START Given records

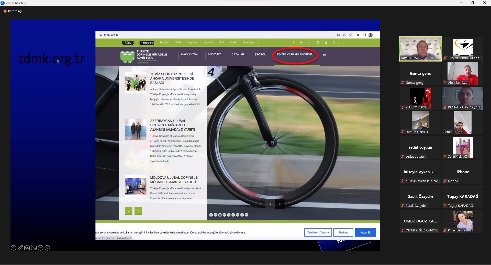Open the HAKKIMIZDA menu item
Viewport: 491px width, 265px height.
189,55
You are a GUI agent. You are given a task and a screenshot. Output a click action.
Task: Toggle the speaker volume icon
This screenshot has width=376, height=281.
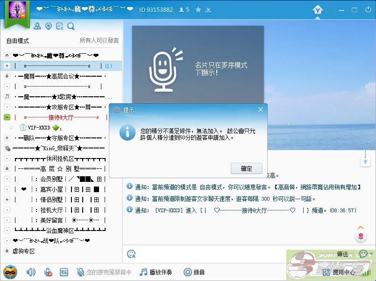click(31, 272)
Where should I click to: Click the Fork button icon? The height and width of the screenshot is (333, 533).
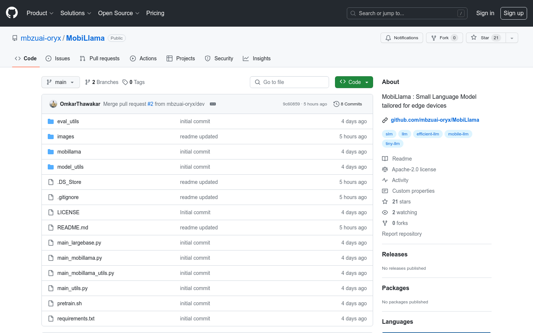click(434, 38)
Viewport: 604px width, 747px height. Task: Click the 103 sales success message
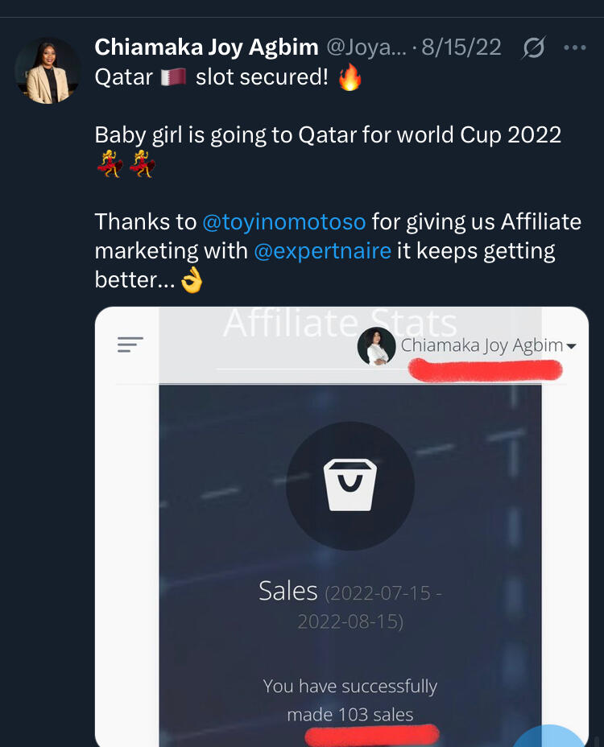click(350, 700)
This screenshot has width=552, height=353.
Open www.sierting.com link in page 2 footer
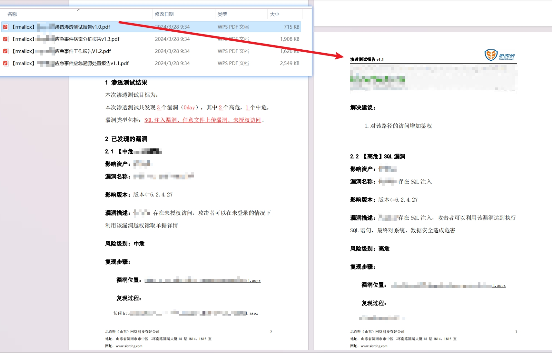pyautogui.click(x=129, y=346)
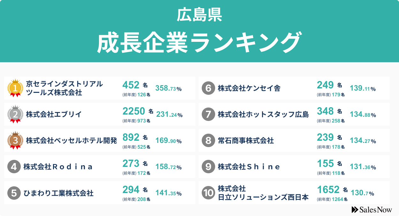The image size is (399, 216).
Task: Click the 130.7% growth rate
Action: [362, 193]
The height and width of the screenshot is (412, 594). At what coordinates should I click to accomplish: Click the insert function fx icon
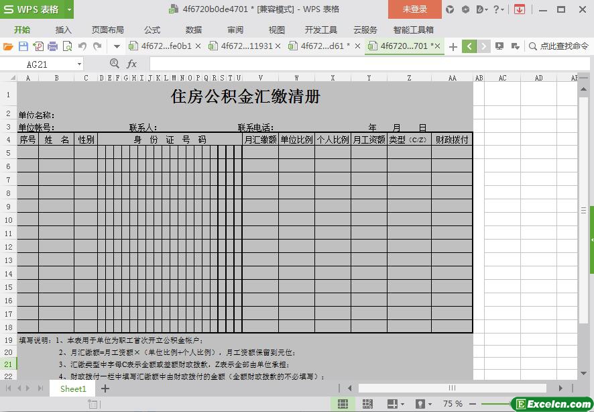tap(132, 64)
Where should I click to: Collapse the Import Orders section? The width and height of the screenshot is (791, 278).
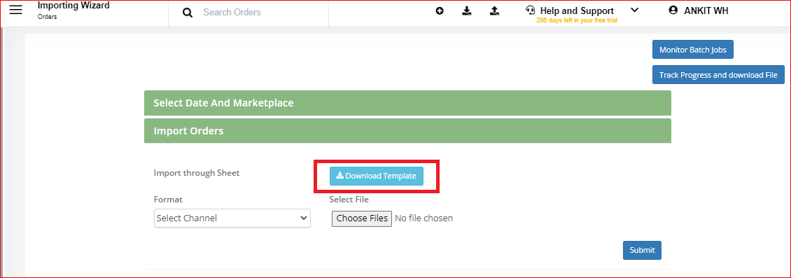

END Given records

To do.
Return nothing except the lines from the line with "The height and width of the screenshot is (412, 594)." through the last line of the records above, copied exactly and without pictures.

Exercise answer.
The height and width of the screenshot is (412, 594). At what coordinates should I click to accomplish: Click the insert function fx icon
tap(132, 64)
Where should I click to: Collapse the Import Orders section? The width and height of the screenshot is (791, 278).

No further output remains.